* _Exercise description_
Every line from the one with "[Linkedin] (54, 1778)" through the end of the records below should be restated word for word, and nothing outside that span.

☆ ☆ ☆ ☆ ☆ ☆ ☆

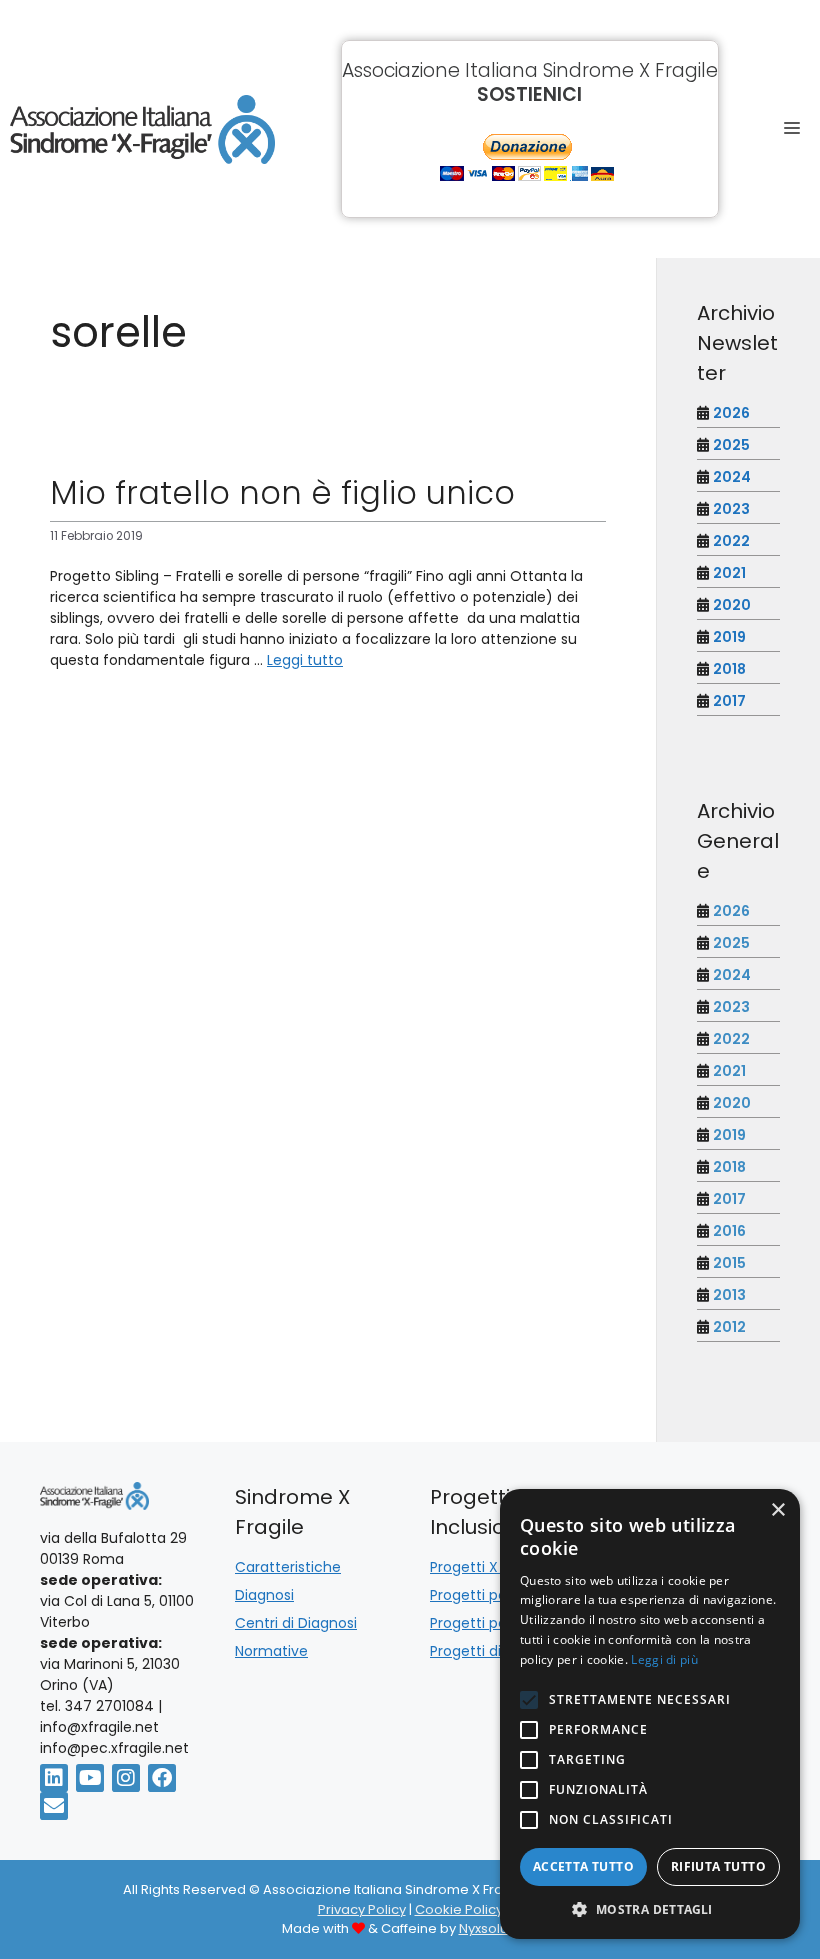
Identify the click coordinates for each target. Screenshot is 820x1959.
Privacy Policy (362, 1909)
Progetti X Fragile (488, 1567)
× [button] (777, 1510)
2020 (732, 605)
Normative (271, 1651)
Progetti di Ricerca (493, 1651)
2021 (729, 573)
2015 (729, 1263)
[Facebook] (162, 1778)
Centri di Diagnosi (296, 1623)
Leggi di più (664, 1659)
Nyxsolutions (499, 1928)
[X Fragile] (142, 129)
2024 (732, 477)
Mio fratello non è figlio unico (282, 492)
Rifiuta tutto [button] (718, 1866)
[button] (650, 1909)
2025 (731, 445)
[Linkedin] (54, 1778)
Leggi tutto (305, 660)
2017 (729, 701)
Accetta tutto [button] (583, 1866)
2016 (729, 1231)
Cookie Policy (459, 1909)
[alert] (650, 1714)
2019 (729, 637)
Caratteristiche (288, 1567)
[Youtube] (90, 1778)
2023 (731, 509)
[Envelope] (54, 1806)
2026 (731, 413)
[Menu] (797, 129)
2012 (729, 1327)
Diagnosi (264, 1595)
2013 (729, 1295)
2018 (729, 669)
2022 (731, 541)
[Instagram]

☆ ☆ ☆ ☆ ☆ ☆ ☆

* _Output for this task_
[Linkedin] (54, 1778)
Leggi tutto (305, 660)
2017 (729, 701)
Accetta tutto [button] (583, 1866)
2016 (729, 1231)
Cookie Policy (459, 1909)
[alert] (650, 1714)
2019 (729, 637)
Caratteristiche (288, 1567)
[Youtube] (90, 1778)
2023 (731, 509)
[Envelope] (54, 1806)
2026 (731, 413)
[Menu] (797, 129)
2012 (729, 1327)
Diagnosi (264, 1595)
2013 (729, 1295)
2018 (729, 669)
2022 (731, 541)
[Instagram]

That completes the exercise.